Treatment of primary melanoma was without surgery, chemotherapy and X-ray therapy.

 

Case 2.

A 63-year-old woman presented in August 2001  with a malignant melanoma (T3N0M0; Clark level IV; Breslow thickness, 5-6 mm) on her right shin of leg (posterior region of leg), which was initially treated with wide excision.

In June 2003, several skin lesions of metastatic melanoma were noted on the right shin of leg (posterior region of leg). Multiple new skin-colored, brownish red, and dark blue smooth-surfaced and eroded papules and nodules of metastatic melanoma appeared on the whole right lower leg in June 2003 (Fig. 2a).
A large ulcerated nodule (1.8 cm in diameter) was noted on the right posterior crural region (Fig. 2a). Metastatic melanoma was confirmed cytologically.
No lymph node or visceral metastases were found after staging procedures (x-ray of the thorax and sonography of the abdomen and the regional lymph nodes) were performed.

In June 2003, treatment with polyantigenic xenogenic antitumor vaccine (PAXAV) was started.
In October 2003, clinical effect was stable disease.

In October 2003, local active immunotherapy by means of IL-2 was started and was finished in February 2004. Clinical effect was minimal response (Fig. 2b).

In February 2004, local partial pathogenetic treatment and PAXAV plus IL-2 were started.

In January 2006, clinical effect was partial response (Fig. 2c).
No lymph node or visceral metastases were found after staging procedures (x-ray of the thorax and sonography of the abdomen and the regional lymph nodes) were performed.

Treatment of metastatic melanoma was without surgery, chemotherapy and X-ray therapy.

 

Case 3.

A 42-year-old woman presented in May 2001 with melanoma (T2N0M0; Clark level III) on her back, which was initially treated with wide excision (Fig. 3a).

In July 2002, local melanoma metastases were noted in lymph nodes of a left axillaries region (N3), which was treated with wide excision (Fig. 3b). Metastatic melanoma was confirmed histopathologically.

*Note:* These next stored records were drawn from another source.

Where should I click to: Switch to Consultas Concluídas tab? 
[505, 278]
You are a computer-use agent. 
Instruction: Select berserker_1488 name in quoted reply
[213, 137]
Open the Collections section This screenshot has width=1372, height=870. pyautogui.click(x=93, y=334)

It was a first relapse.

In March 2003, regional nodal metastases of melanoma were noted in the postoperative scar of a left axillaries region (N3), which was treated with wide excision (Fig. 3c). Metastatic melanoma was confirmed histopathologically. It was a second relapse.

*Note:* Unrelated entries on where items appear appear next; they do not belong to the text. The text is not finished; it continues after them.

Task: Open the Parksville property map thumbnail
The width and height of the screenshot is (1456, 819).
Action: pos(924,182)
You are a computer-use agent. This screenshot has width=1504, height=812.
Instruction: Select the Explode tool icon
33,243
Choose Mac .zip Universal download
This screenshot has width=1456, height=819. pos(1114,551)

In May 2003, treatment with polyantigenic xenogenic antitumor vaccine (PAXAV) was started.
In October 2003, clinical effect was progression of disease. Multiple (innumerable) metastases (6-36 mm) of melanoma were noted in lymph nodes of a left axillaries region and solitary melanoma metastasis (40*17 mm) was noted in the postoperative scar (N3). It was a third relapse.

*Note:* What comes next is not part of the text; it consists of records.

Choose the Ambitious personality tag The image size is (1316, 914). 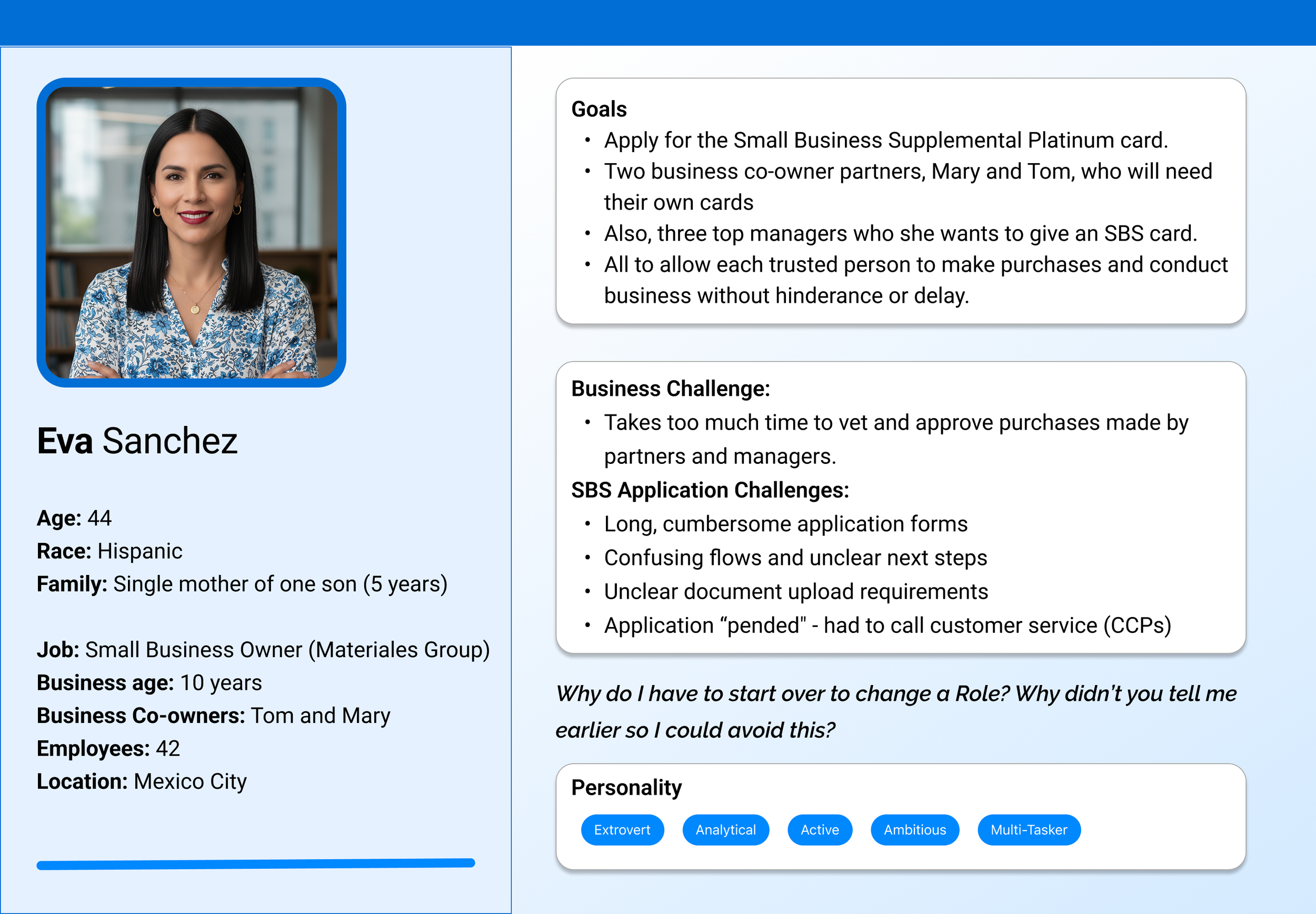pos(914,829)
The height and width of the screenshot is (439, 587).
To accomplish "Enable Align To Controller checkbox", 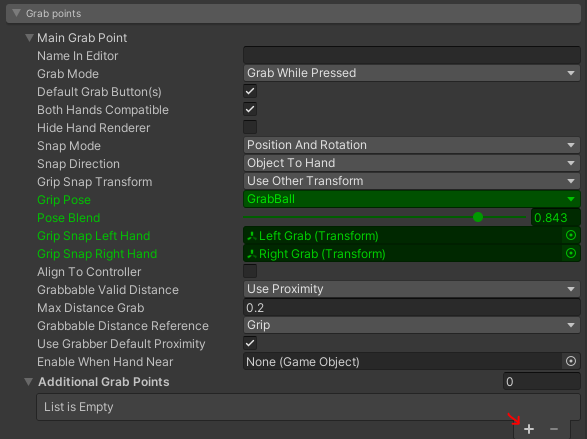I will coord(250,271).
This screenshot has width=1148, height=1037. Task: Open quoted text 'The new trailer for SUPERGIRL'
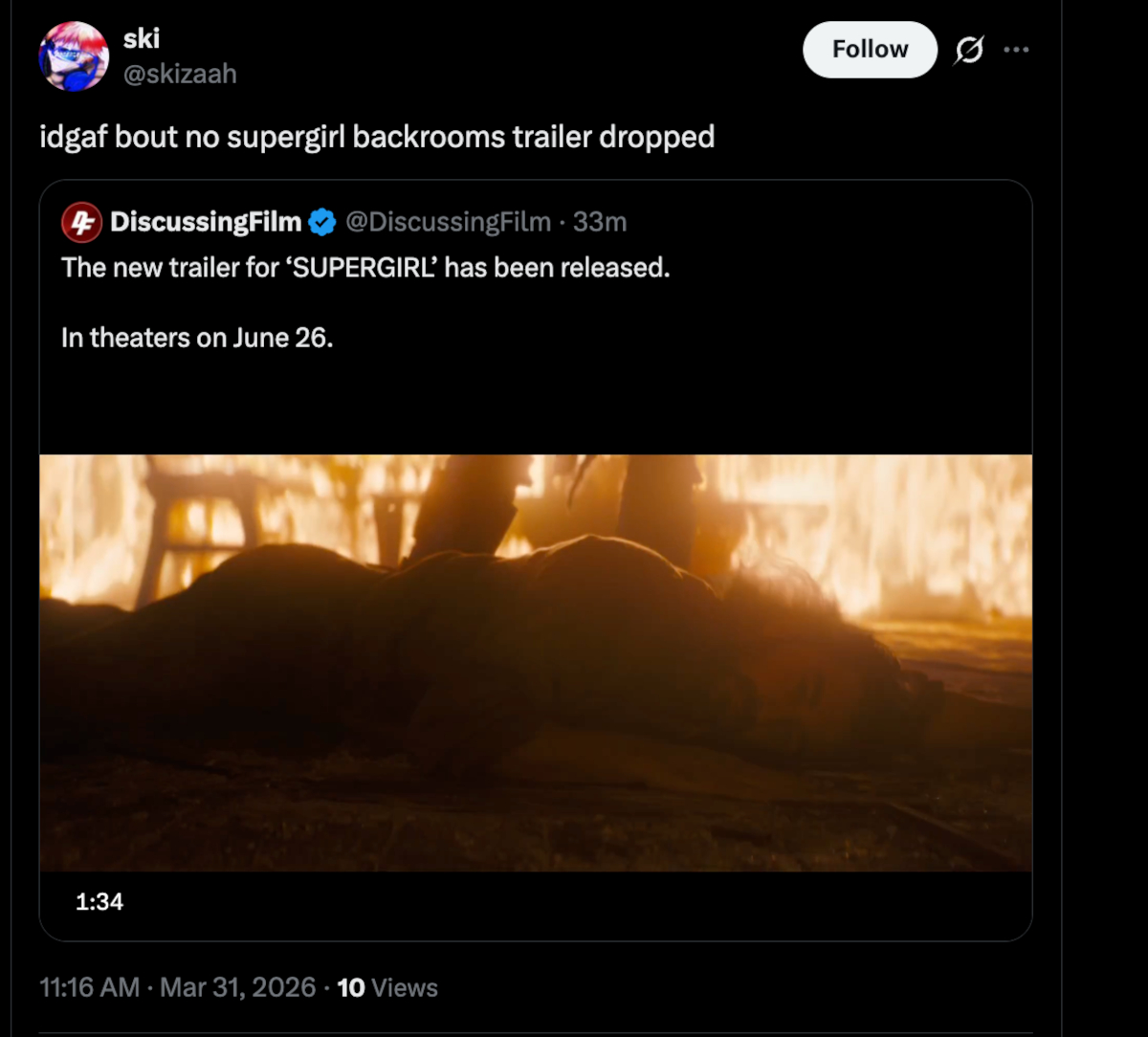(x=365, y=267)
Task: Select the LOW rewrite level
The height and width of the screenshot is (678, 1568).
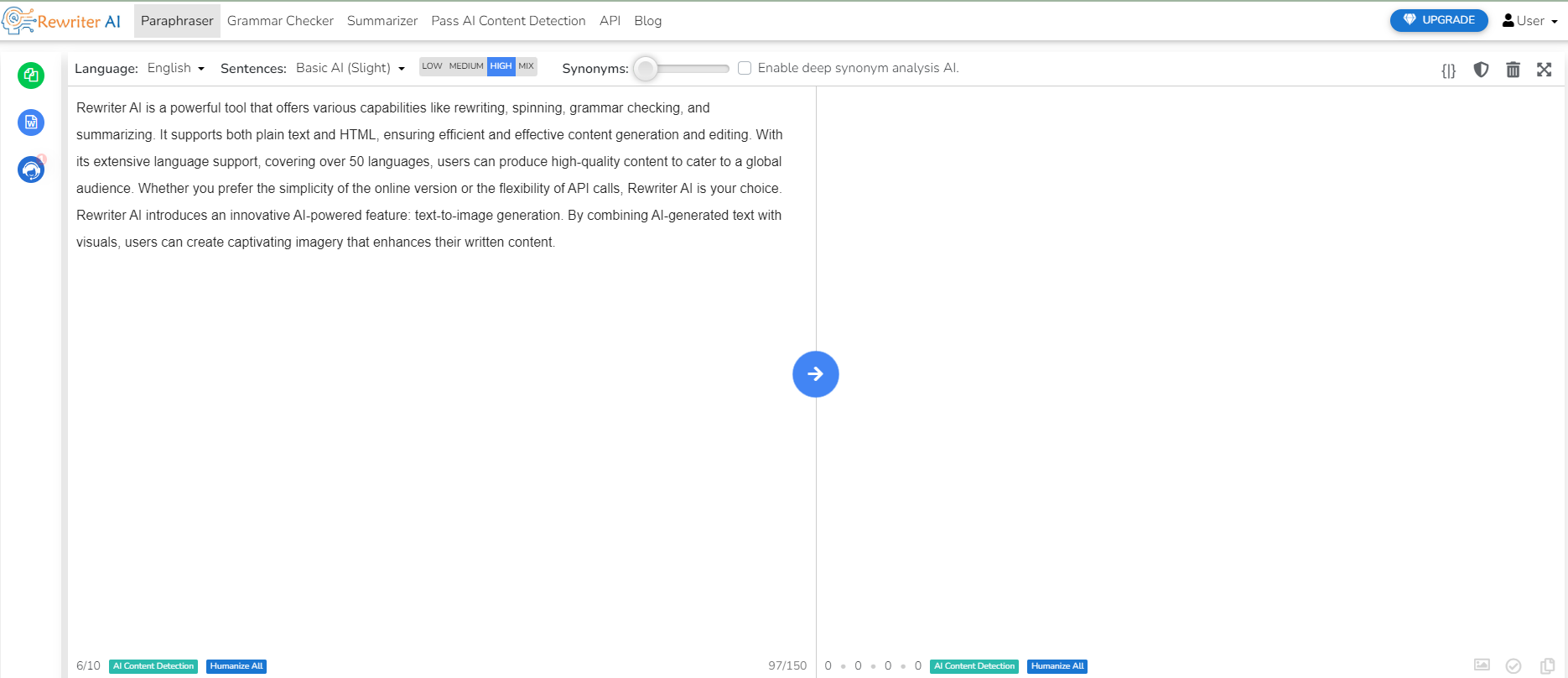Action: click(432, 66)
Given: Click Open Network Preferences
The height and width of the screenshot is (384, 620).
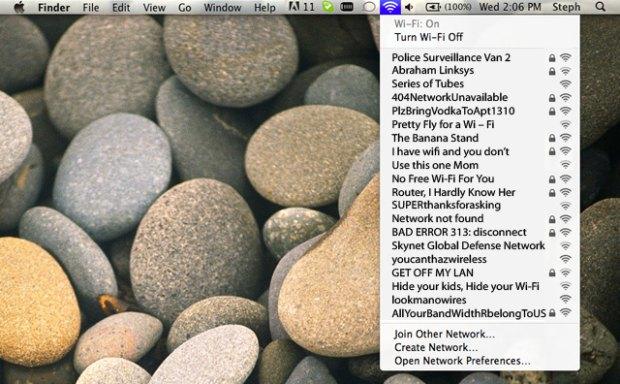Looking at the screenshot, I should (x=462, y=361).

In October 2003, treatment with mixed vaccine (PAXAV plus BCG) and local active immunotherapy by means of IL-2 were started. In January 2004, clinical effect was minimal response.

In March 2004, complete regression of solitary melanoma metastasis was noted in the postoperative scar after local mixed vaccine (PAXAV plus BCG) therapy (Fig. 3c).

From March 2004 to April 2005, partial regression of multiple metastases of melanoma (decrease of sizes and quantity of metastases) were noted in lymph nodes of a left axillaries region.

From March 2005 to January 2006, a decrease of metastases quantity of multiple metastases of melanoma (7 lymph nodes) was noted in lymph nodes of a left axillaries region. Clinical effect was minimal response.

In April 2006, multiple distant hypoechogenic lymph nodes (neck, region of pancreas, inguinal lymph node - multiple melanoma metastases M1a - ?) were noted during usual mixed vaccine (PAXAV plus BCG) and interferon alpha therapy. It was a fourth relapse.

In April 2006, treatment with mixed vaccine (PAXAV plus BCG) was stopped and another therapy was started. In October 2006, clinical effect was complete (inguinal lymph node) and partial (neck, region of pancreas) regression of multiple melanoma metastases M1a (?).

In October 2006, pathogenetic treatment was started. In April 2007, clinical effect was complete regression of hypoechogenic lymph nodes in region of pancreas and neck.

From April 2007 to August 2010, complete regression of multiple melanoma metastases (3-6 mm) was noted in lymph nodes of a left axillaries region. Unfortunately, this patient has only a very slow regression, but she lives.

Treatment of metastatic melanoma was without surgery, chemotherapy and X-ray therapy.